Desde la empresa, el CEO Ben Nowack se opone a las proyecciones negativas del estudio y asegura que han implementado salvaguardias para mitigar el inconveniente de la dispersión de la luz. Sin embargo, Kocifaj sostiene que la compañía no ha proporcionado datos específicos que respalden sus afirmaciones. A medida que el debate sobre la seguridad y la efectividad del proyecto se intensifica, las voces en contra no solo provienen del ámbito académico, sino que grupos como DarkSky International ya han pedido a la FCC que revoque el permiso concedido, enfatizando la necesidad de una revisión exhaustiva de las implicaciones legales y ambientales de tales tecnologías.

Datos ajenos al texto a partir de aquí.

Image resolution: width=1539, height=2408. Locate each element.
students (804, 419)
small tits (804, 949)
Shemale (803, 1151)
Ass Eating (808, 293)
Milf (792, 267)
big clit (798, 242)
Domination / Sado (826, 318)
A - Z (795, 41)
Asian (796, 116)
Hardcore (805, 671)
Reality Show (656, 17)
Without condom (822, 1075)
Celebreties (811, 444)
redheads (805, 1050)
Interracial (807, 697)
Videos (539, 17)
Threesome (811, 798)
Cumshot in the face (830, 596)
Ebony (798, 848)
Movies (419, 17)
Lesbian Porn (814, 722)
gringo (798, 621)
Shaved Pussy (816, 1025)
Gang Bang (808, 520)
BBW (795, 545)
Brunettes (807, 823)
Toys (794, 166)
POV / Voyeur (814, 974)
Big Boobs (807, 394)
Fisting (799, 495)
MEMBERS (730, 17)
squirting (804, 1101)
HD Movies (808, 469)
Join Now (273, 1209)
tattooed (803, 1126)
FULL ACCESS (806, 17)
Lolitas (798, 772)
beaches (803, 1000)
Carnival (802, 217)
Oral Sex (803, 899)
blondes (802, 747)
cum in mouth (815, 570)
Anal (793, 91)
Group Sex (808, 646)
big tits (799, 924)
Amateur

La falta de una regulación global sobre satélites de este tipo plantea desafíos adicionales. Aunque Reflect Orbital tiene visiones ambiciosas que podrían ofrecer beneficios significativos, como la extensión de horas productivas para instalaciones solares y apoyo a zonas afectadas por desastres, la incertidumbre legal sobre el uso del reflejo solar genera preocupaciones, tanto para la aviación como para la vida silvestre. A medida que el debate sobre el futuro de los cielos nocturnos continúa, muchos astrónomos sienten que sus esfuerzos están siendo desplazados hacia la defensa del cielo en lugar de enfocarse en su verdadero objetivo: el avance de la astronomía.